Having your music described as somber and melancholy may not sound like a formula for a successful musical career, but it has worked for Canadien Leif Vollebekk. As a teen in Ottawa, Vollebekk found the music of Dylan, Neil Young and Lou Reed while also developing an appreciation for the beat generation writers Allen Ginsburg and Charles Bukowski. His musical interest was focused on composition until Dylan’s Simple Twist of Fate turned him towards lyrics.
Vollebekk moved to Iceland for a while to pursue his Nordic roots and worked on his music in the unique environment Iceland’s culture provides. After getting a sound he liked, Vollebekk returned to Canada and settled in Montreal, where he produced his first record Inland. The album drew from Vollebekk’s Iceland experiences.
Leif Vollebekk toured for two years prior to starting work on a second record. North Americana. The record took two years to produce, involving recording sessions in Montreal, New York, and France. His recording technique drew critical praise for its dependence on recording live to tape.
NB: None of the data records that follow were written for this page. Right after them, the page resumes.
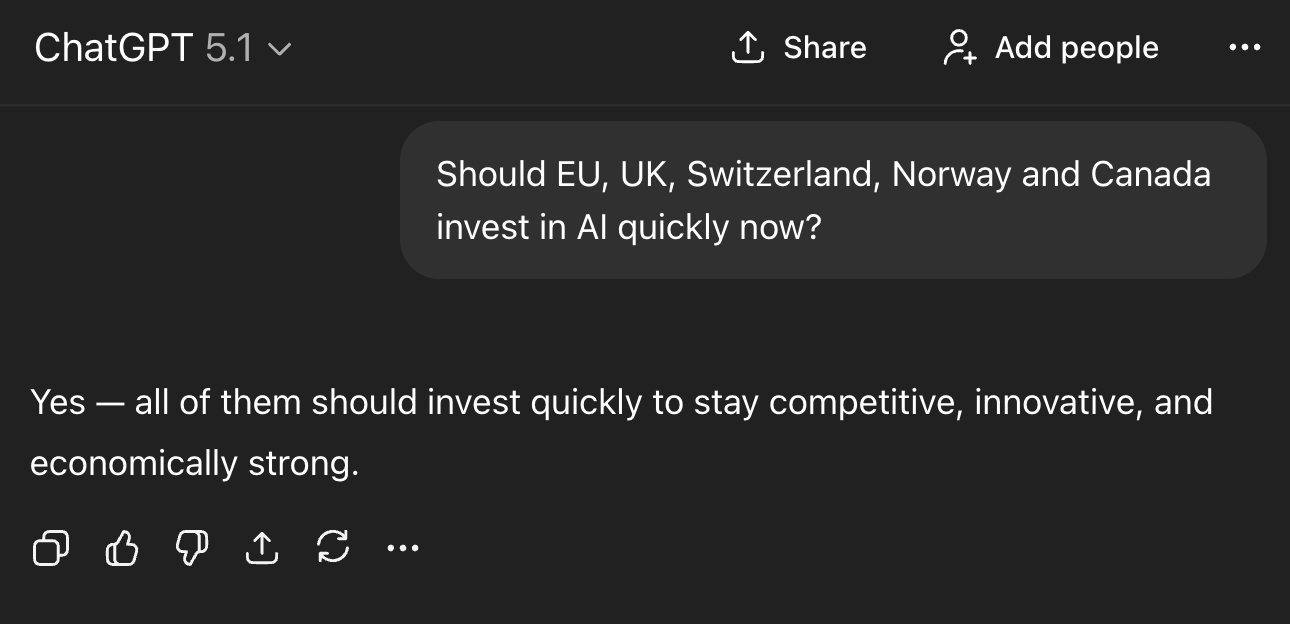Open more response actions with the dots
Image resolution: width=1290 pixels, height=624 pixels.
click(x=403, y=548)
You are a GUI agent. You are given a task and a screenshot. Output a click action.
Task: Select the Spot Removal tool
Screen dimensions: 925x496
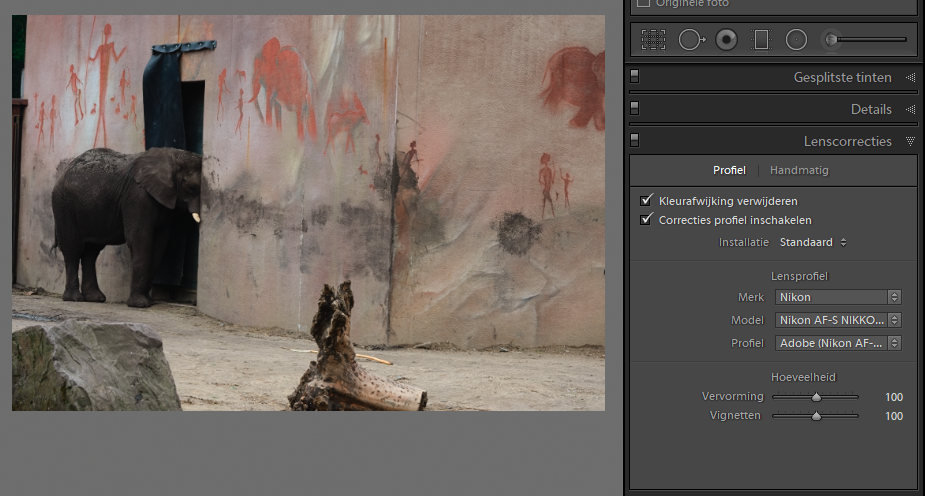click(x=690, y=40)
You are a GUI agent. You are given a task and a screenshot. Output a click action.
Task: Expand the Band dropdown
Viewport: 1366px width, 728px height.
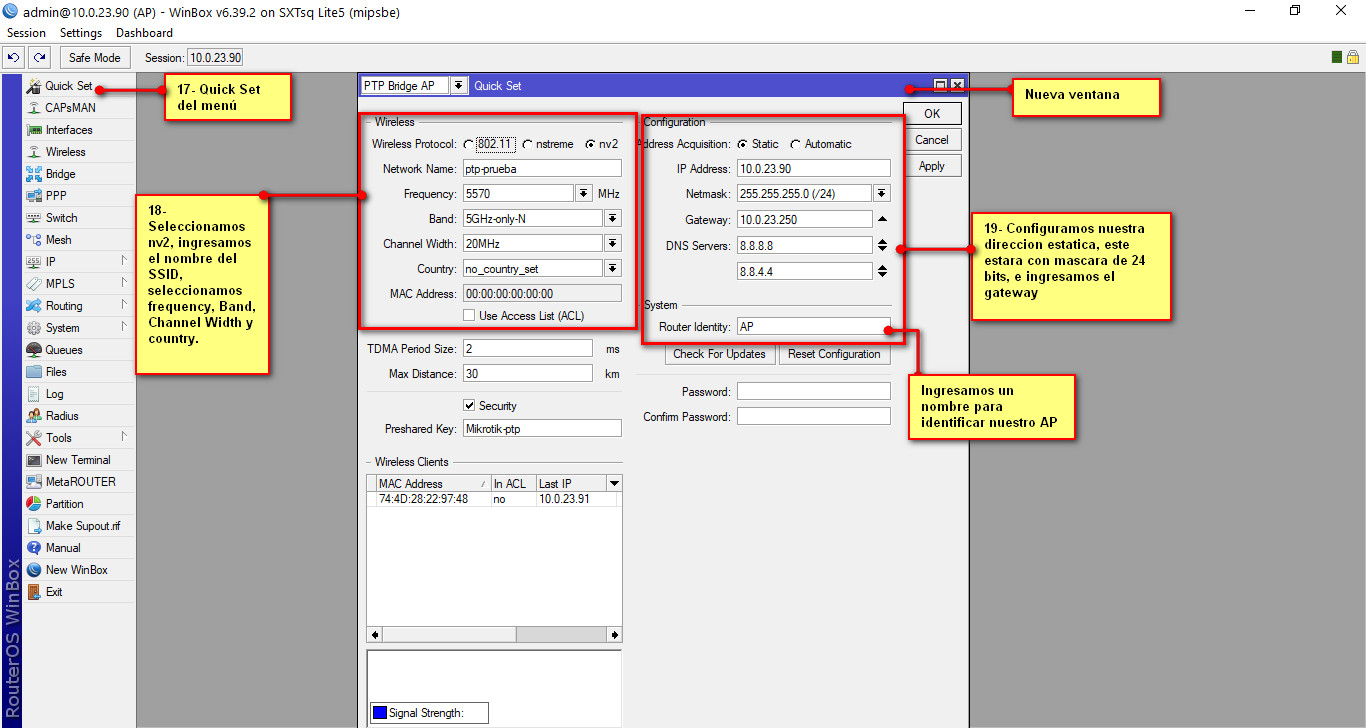coord(612,219)
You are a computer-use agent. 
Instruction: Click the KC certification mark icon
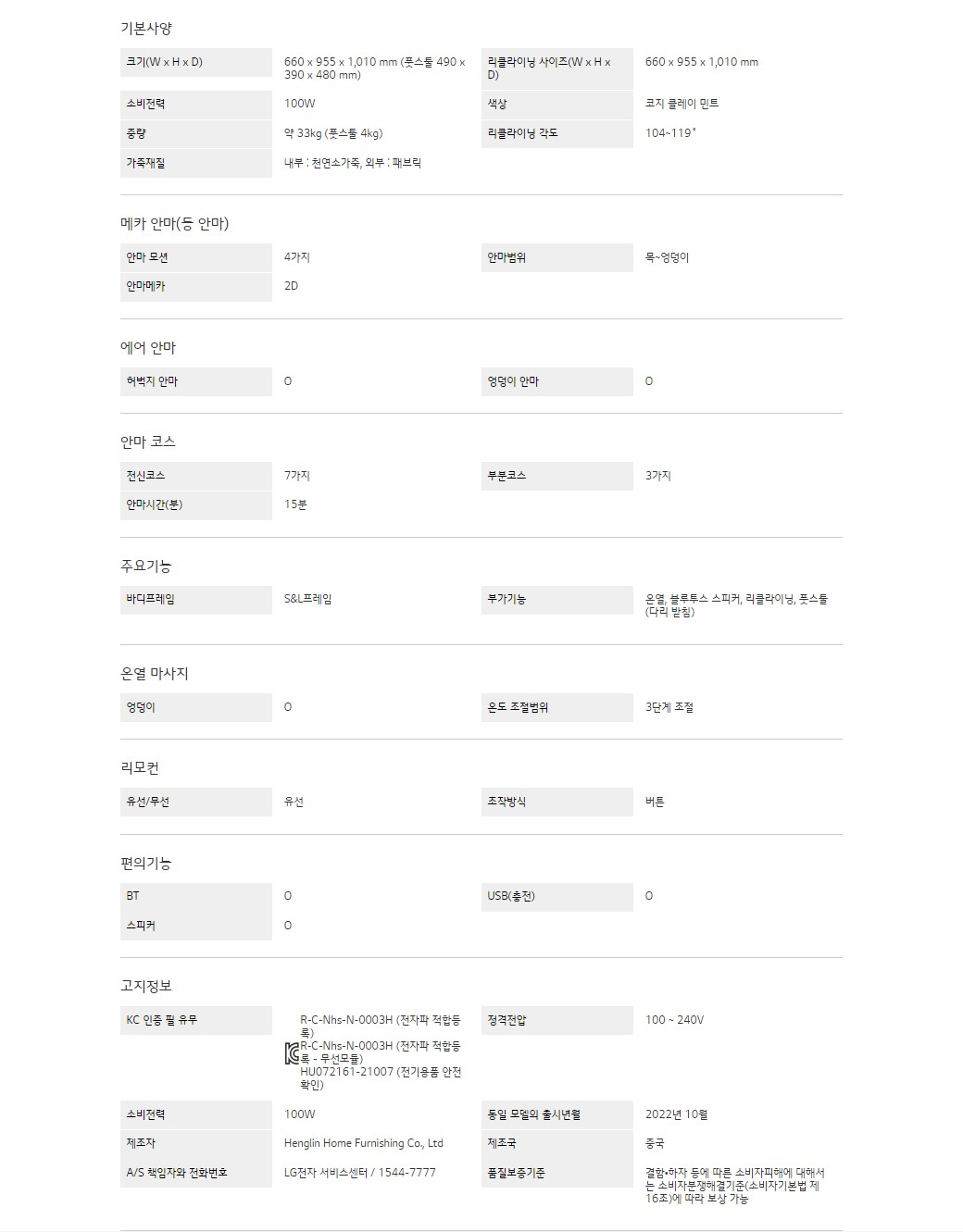click(x=292, y=1052)
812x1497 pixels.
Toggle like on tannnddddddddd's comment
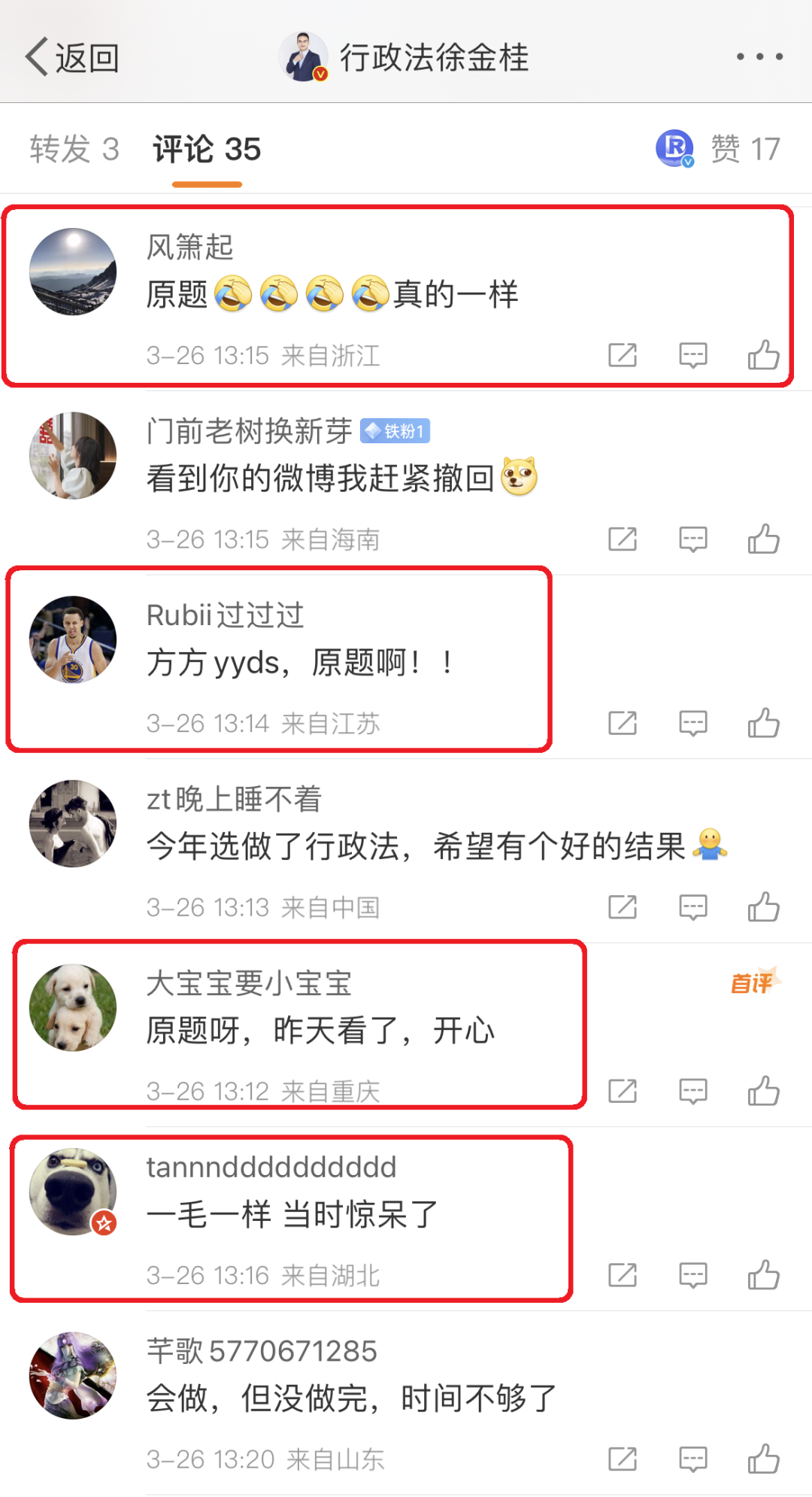click(763, 1274)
A third album in 2016 received a nomination for Canada’s Polaris Prize. Vollebekk described the writing of the songs on Twin Solitude as driven by the lessons he learned from singing other people’s songs being that none of those other artists seemed worried about anything except laying down their own souls, flat out. “I used to think, ‘This will be kinda like a Neil Young song,’ ‘This will be kinda like a Bob Dylan song,’” he recalled. “I kinda ran out of people to imitate. And then there was just me.”